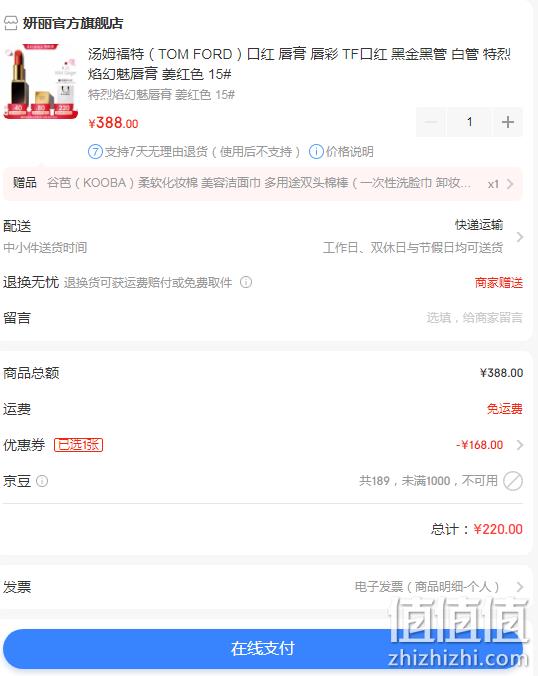The height and width of the screenshot is (676, 538).
Task: Open 发票 invoice settings chevron
Action: [x=519, y=587]
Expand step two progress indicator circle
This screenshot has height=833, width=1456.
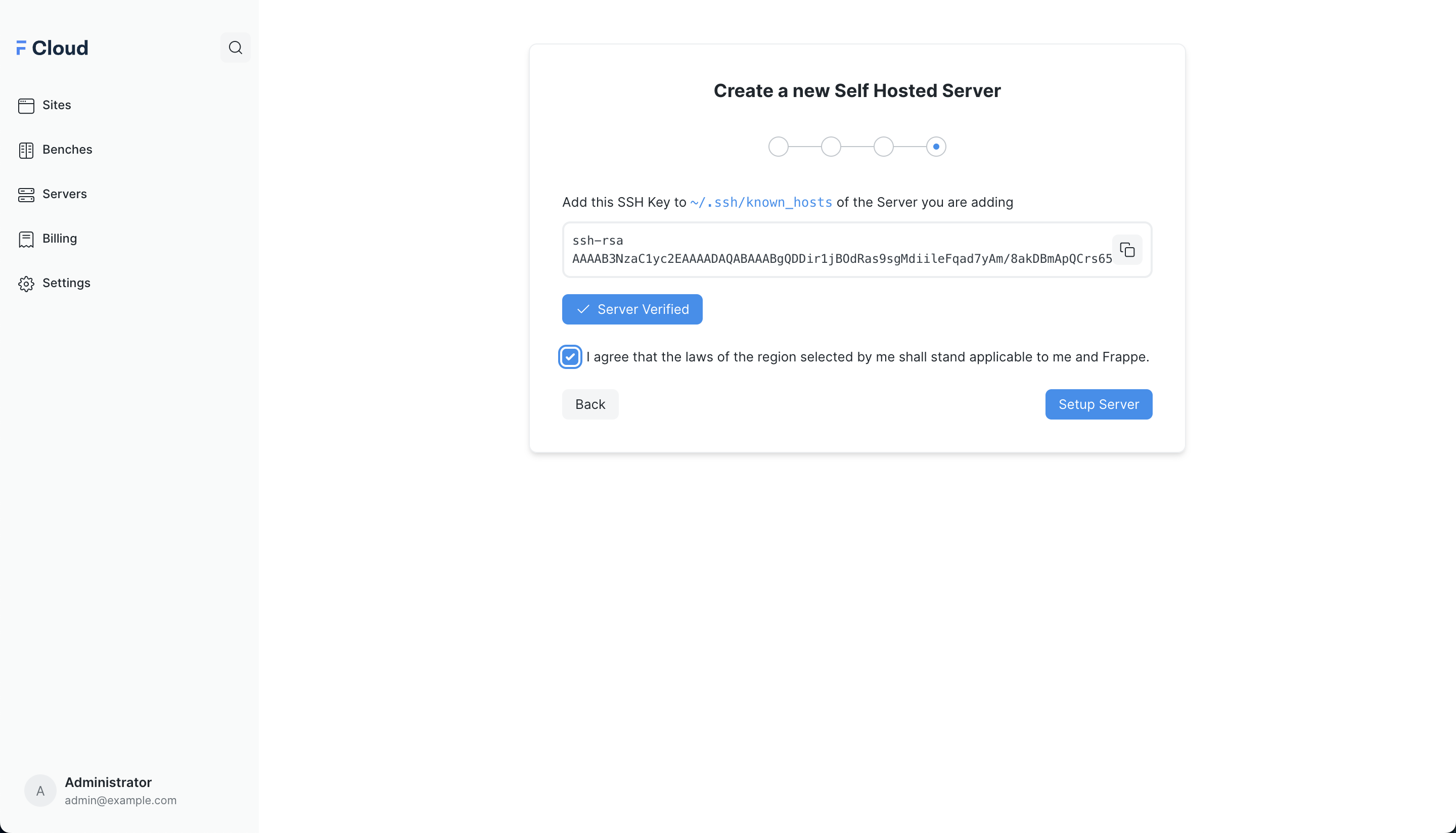pos(831,147)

* _Exercise prompt_:
Repeat exactly the lines from the one containing "Expand step two progress indicator circle" through the last line of the records above, both included, and leave out the pictures.

* _Final answer_:
Expand step two progress indicator circle
This screenshot has height=833, width=1456.
pos(831,147)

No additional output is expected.